Review: CHEW / REVIVAL #1

Written by John Layman, Tim Seeley
Art by Rob Guillory, Mike Norton
Published by Image Comics
Release Date: May 28, 2014

ChewRevivalOneShot_CoverChewThis book is a one-shot which lays out the foundation of two ongoing Image series, that have never before hinted at a potential shared universe.

For readers who have felt overwhelmed at the thought of diving into series pushing over 40 issues (Chew) and 20 issues (Revival), this book attempts to tackle those fears and provide a smooth transition into these unusual supernatural worlds, without massive back reading. But, just did they do?

There is a flip book layout which has each author and artist show off the strengths of each series. There are separate investigations and story lines the coincide with a single visit by Tony Chew to Wisconsin. Chew is humorous, irreverent and also exists in a world where the Food and Drug Administration is the ultimate authority and chicken is outlawed due to a bird flu epidemic years before. There is a good balance and attempt to explain that the quarantine in the county where Revival takes place has shield them from this unusual universe and laws.
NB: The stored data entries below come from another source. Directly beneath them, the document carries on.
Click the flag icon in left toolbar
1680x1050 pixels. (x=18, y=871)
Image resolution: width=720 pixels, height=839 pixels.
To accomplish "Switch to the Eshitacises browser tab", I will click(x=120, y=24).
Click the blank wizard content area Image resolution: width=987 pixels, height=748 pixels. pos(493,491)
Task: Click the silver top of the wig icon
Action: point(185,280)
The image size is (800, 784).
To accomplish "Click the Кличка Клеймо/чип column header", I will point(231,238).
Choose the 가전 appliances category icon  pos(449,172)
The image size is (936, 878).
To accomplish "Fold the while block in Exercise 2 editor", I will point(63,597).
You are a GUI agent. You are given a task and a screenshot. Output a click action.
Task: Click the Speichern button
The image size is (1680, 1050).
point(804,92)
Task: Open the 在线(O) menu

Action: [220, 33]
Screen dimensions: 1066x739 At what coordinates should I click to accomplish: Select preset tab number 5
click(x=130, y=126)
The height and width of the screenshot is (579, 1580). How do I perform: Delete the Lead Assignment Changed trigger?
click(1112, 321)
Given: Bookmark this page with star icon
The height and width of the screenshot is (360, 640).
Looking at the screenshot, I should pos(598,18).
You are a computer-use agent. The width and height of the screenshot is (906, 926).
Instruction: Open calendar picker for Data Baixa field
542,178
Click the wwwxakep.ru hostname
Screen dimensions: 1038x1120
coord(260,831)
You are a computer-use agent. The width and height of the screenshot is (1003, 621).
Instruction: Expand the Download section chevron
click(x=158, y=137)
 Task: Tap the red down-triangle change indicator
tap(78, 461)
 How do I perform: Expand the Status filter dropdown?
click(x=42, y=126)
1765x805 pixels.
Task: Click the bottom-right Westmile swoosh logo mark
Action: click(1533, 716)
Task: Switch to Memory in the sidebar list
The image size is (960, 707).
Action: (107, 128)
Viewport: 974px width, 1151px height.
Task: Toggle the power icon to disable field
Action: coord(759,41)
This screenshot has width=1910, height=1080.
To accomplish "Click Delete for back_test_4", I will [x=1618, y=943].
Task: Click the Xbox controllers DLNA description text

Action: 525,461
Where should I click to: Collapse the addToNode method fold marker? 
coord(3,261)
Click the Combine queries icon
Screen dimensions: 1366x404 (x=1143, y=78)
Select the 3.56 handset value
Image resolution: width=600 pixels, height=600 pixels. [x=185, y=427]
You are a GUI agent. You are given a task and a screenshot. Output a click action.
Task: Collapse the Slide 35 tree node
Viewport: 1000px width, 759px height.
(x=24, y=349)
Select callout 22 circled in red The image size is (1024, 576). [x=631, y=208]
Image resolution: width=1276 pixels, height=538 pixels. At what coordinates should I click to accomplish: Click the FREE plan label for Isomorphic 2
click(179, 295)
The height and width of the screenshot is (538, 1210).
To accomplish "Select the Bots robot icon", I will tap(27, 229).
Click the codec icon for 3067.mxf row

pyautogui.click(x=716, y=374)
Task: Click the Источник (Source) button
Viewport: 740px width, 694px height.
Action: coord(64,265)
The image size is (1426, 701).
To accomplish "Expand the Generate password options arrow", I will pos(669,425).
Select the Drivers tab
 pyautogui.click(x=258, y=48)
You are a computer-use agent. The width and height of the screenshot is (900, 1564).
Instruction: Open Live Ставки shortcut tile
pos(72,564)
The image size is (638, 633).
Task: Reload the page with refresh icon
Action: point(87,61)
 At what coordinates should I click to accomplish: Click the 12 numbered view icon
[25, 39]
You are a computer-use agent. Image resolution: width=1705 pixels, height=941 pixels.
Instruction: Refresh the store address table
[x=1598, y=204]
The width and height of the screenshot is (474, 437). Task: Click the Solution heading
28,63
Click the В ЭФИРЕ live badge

On the opposite side, the Revival story does a good job of integrating the Chew universe by the exclusion of Tony’s half robot partner, whom we see in the Chew Side more morbidly occupied.

Rob Guillory’s continues to be whimsical and over the top focusing Tony, his psychic detective who must eat things to get reading (even the dead.) There is an emphasis on exaggerating body parts and physical features to create a distinct cartoon feel. This becomes really amusing when Tony and his partner encounter a “Reviver” (one of the people coming back from the dead.) In a 180 degree change, Mike Norton’s style continues the serious and ominous feeling found in Revival. The horror of a “Reviver” willing to use her own body to reanimate her friends is bloody and beautiful. There are shared characters and setting, and the two separate stories do feel like they can meld together with the theme of loss and love of family, specifically sisters, flowing through both stories.

New readers will detect stories hinted t that do require more background to fully understand. However, they’re not mandated reading to jump on.

To be frank, this issue would have been a perfect Free Comic Book Day offering. That is probably the biggest disappointment. There is nothing here that provides shocking reveals or makes it “must-read” feelings for longtime fans. The joy from Layman/Guillory’s story and the well crafted themes presented by Seeley and Norton are a classic experience of reading comics that are fun.

Anyway you slice it, Chew/Revival is a well balanced introduction for new readers and delightful distraction for current fans.